Focus on Construction QA/QC and Data Management

The 25th anniversary of Geostrata Magazine (December 2024 / January 2025 issue) is celebrated through an excellent focus on construction QA/QC and emerging data management systems. The magazine is available for free consultation online but we thought of sharing summaries of these great articles here to entice the visitors to read this issue back-to-back. These topics are at the heart of our practice at Civil Renewables, so it is safe to say that we practice what we preach and are intensely interested in the topics discussed in this issue. The December 25 / January 2026 issue promises to be even more interesting for us since its focus will be on foundations for supertall structures; we hope wind turbines would qualify as being supertall structures😊. Geostrata Magazine is proudly published every two months by ASCE’s Geo-Institute.

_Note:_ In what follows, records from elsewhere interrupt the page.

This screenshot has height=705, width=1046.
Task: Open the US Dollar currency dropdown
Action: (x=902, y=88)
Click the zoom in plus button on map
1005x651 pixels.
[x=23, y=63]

Unlocking the Power of Data in Construction

In this article, Vanessa C. Bateman discusses the importance of data management in construction projects, emphasizing that data-driven decisions improve designs and Quality Control (QC) and Quality Assurance (QA) programs. The article highlights the need for accurate, timely, and well-managed data to support project decisions and reduce costs. It also provides examples of U.S. Army Corps of Engineers projects that have benefited from effective data management systems.

Managing a Data Deluge in the North

The article, written by Jamey Rosen and Michael Arnold, discusses the Moose Creek Dam Rehabilitation project in Fairbanks, Alaska. The dam, completed in 1980, was rated as high risk in 2014 due to backward erosion and piping. The U.S. Army Corps of Engineers initiated a project to address these issues by constructing a centerline barrier wall. The project generated a large amount of data, which was managed using a comprehensive Information Management System (IMS) developed by BAUER Foundation Corp. and Geosyntec. The IMS allowed for efficient data collection, visualization, and analysis, ensuring the quality of the construction and providing a well-documented archive for future use. The project involved deep soil mixing techniques and an intensive quality control program to ensure the integrity of the barrier wall.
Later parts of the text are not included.